6. ​Do not overtrain on cardio exercise​

While cardiovascular exercise is beneficial for heart health, excessive or prolonged cardio sessions can have negative consequences. Overtraining can lead to muscle fatigue, elevated cortisol levels, and increased oxidative stress, all of which can negatively impact cardiovascular function and increase the risk of heart problems.

7. Not paying attention to recovery​

Rest and recovery are vital components of any exercise program, yet they are often overlooked or neglected. Inadequate rest can prevent the body from fully recovering between workouts, leading to fatigue, decreased performance, and an increased risk of injury, including heart-related issues.

8. Disclose your medical history to the trainer​

Ignoring your medical history and pre-existing conditions when designing an exercise routine is a dangerous mistake. Certain medical conditions, such as hypertension, coronary artery disease, or arrhythmias, require special considerations when it comes to exercise. Failing to consult with a healthcare professional or personal trainer before starting an exercise program can increase the risk of complications.

​How to prevent the risks?​

Preventing gym-related heart risks requires a balanced approach to exercise. Start gradually, especially if new to fitness, and progress steadily. Listen to your body, stopping immediately if experiencing chest pain, dizziness, or shortness of breath. Prioritize proper form to avoid strain and injury.

Incorporate warm-up and cool-down routines to prepare and recover muscles. Stay hydrated throughout your workout to maintain optimal heart function and prevent dehydration-related complications. Balance cardiovascular and strength training exercises to improve overall fitness and minimize strain on the heart.

Ensure adequate rest and recovery between workouts, allowing your body time to repair and rebuild.

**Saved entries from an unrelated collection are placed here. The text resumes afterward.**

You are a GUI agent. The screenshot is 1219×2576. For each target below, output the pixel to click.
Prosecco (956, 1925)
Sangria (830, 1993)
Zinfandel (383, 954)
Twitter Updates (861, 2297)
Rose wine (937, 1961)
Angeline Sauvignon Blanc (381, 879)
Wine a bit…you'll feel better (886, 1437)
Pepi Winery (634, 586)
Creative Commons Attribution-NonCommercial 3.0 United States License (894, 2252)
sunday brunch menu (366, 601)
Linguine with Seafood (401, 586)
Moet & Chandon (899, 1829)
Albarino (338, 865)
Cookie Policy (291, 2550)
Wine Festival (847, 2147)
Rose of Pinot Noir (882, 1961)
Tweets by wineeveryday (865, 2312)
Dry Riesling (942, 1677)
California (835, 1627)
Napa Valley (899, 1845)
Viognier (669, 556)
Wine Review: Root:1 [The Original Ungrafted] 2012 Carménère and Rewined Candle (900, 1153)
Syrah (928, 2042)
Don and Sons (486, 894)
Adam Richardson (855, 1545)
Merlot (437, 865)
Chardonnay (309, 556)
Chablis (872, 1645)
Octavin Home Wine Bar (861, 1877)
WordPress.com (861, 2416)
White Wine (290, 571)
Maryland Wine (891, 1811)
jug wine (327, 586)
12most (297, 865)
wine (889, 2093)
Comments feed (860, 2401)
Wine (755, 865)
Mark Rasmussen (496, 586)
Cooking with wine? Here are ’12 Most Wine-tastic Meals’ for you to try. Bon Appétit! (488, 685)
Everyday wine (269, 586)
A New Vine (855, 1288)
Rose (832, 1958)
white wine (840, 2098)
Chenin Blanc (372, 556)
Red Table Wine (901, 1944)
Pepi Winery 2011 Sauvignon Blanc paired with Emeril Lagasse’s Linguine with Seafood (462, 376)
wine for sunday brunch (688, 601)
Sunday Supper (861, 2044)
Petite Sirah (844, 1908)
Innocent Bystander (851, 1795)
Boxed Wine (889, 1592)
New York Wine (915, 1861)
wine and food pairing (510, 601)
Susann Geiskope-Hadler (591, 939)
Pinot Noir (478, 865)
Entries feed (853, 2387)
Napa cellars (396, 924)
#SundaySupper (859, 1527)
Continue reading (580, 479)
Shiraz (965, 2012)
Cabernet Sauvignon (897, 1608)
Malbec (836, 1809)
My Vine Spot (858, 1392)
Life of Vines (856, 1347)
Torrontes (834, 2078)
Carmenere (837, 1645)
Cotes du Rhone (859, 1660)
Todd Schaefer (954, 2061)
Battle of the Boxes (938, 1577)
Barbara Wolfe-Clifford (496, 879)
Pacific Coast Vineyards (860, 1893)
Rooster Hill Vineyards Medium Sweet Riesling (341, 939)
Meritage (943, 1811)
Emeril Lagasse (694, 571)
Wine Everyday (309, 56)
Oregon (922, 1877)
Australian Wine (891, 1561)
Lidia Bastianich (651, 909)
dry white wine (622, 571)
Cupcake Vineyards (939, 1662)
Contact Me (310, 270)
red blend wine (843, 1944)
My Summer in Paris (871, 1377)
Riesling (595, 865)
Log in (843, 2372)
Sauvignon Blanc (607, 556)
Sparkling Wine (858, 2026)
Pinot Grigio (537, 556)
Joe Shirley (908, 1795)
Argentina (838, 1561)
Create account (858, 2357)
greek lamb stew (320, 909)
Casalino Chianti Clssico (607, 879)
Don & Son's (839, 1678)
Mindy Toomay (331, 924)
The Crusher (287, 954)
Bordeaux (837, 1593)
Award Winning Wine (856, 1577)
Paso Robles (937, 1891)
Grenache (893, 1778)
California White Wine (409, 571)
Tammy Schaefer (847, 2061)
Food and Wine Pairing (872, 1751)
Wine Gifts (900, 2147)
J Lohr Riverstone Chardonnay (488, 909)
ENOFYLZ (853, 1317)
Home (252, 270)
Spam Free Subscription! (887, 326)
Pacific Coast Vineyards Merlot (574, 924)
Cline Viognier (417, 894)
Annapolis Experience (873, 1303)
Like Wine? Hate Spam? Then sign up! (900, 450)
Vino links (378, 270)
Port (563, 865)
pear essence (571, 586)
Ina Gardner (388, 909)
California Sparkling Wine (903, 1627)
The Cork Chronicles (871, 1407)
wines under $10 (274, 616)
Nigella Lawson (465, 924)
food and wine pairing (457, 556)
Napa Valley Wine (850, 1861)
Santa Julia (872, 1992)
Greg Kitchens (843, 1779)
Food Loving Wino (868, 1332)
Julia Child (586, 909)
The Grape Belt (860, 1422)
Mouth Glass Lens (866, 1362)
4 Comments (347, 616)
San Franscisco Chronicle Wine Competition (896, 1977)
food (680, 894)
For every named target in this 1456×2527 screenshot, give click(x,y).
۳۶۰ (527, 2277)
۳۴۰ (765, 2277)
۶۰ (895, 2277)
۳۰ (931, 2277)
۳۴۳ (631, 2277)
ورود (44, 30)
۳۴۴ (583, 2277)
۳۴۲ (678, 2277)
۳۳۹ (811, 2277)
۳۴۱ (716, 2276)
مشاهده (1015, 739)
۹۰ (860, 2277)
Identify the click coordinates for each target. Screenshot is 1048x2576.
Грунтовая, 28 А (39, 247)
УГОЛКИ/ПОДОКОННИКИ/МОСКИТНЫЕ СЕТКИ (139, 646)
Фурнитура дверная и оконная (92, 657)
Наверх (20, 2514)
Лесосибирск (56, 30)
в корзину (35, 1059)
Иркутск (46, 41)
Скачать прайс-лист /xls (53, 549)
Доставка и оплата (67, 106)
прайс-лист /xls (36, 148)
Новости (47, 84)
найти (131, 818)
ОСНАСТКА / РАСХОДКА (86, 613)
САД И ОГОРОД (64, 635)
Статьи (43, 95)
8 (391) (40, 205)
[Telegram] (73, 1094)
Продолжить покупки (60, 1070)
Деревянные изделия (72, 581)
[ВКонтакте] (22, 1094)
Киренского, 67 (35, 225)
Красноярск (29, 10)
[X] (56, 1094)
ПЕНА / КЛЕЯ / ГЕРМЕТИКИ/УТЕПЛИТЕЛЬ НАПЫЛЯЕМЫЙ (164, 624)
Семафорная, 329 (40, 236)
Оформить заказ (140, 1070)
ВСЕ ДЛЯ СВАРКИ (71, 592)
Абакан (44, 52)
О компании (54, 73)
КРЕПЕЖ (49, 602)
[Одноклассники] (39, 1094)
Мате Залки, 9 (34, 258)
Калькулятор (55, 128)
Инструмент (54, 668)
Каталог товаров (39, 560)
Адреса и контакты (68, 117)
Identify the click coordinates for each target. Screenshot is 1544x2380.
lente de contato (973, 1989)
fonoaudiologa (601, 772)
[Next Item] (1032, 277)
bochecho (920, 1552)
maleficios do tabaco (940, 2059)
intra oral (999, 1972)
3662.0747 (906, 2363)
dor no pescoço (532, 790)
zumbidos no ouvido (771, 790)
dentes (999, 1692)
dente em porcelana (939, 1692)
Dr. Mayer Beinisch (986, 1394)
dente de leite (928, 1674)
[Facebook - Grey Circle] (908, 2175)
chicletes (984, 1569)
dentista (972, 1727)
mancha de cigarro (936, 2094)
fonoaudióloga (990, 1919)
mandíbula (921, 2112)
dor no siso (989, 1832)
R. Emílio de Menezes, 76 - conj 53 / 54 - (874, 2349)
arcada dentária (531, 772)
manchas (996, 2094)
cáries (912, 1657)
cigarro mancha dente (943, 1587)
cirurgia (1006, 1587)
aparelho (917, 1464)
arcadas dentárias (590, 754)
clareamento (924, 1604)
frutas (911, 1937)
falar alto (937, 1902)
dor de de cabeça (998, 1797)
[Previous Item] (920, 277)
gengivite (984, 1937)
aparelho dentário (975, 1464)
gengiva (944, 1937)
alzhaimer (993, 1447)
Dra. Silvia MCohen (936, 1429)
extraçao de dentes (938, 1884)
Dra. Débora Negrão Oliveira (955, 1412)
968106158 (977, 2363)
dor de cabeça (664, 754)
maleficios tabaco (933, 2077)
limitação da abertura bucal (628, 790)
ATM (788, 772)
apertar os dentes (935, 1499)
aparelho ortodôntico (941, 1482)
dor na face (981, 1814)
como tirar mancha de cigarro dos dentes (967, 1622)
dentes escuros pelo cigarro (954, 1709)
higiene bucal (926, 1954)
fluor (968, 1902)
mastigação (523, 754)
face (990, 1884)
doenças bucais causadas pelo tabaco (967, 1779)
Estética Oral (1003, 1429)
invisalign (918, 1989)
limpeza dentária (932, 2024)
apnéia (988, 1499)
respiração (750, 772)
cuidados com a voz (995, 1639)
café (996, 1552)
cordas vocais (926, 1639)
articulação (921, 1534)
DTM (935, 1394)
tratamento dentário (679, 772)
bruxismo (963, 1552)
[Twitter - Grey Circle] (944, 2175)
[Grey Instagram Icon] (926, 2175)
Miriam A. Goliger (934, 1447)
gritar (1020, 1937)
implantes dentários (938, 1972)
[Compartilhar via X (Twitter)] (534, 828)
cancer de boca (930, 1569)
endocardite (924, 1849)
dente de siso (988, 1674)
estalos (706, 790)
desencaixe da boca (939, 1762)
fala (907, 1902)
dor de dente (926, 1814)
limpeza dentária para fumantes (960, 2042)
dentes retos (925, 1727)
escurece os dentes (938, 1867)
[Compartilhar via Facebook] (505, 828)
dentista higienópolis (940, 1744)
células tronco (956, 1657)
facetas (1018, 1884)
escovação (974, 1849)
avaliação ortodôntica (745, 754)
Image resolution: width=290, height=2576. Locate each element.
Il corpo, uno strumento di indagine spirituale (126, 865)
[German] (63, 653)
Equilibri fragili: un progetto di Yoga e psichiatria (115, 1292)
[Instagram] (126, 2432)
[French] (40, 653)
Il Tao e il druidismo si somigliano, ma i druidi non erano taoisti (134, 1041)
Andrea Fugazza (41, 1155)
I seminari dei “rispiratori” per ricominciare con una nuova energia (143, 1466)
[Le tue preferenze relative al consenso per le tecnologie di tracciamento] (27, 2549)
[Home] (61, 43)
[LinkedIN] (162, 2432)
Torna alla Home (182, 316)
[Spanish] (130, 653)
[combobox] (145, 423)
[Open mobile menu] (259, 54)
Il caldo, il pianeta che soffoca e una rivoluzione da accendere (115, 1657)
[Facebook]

Consult with a healthcare professional before beginning any exercise program, particularly if you have existing heart conditions or concerns. They can provide tailored advice to minimize risks and maximize benefits.

By following these guidelines and exercising with caution, you can enjoy the health benefits of physical activity while reducing the likelihood of gym-related heart risks. Remember, safety should always be a priority in any fitness routine.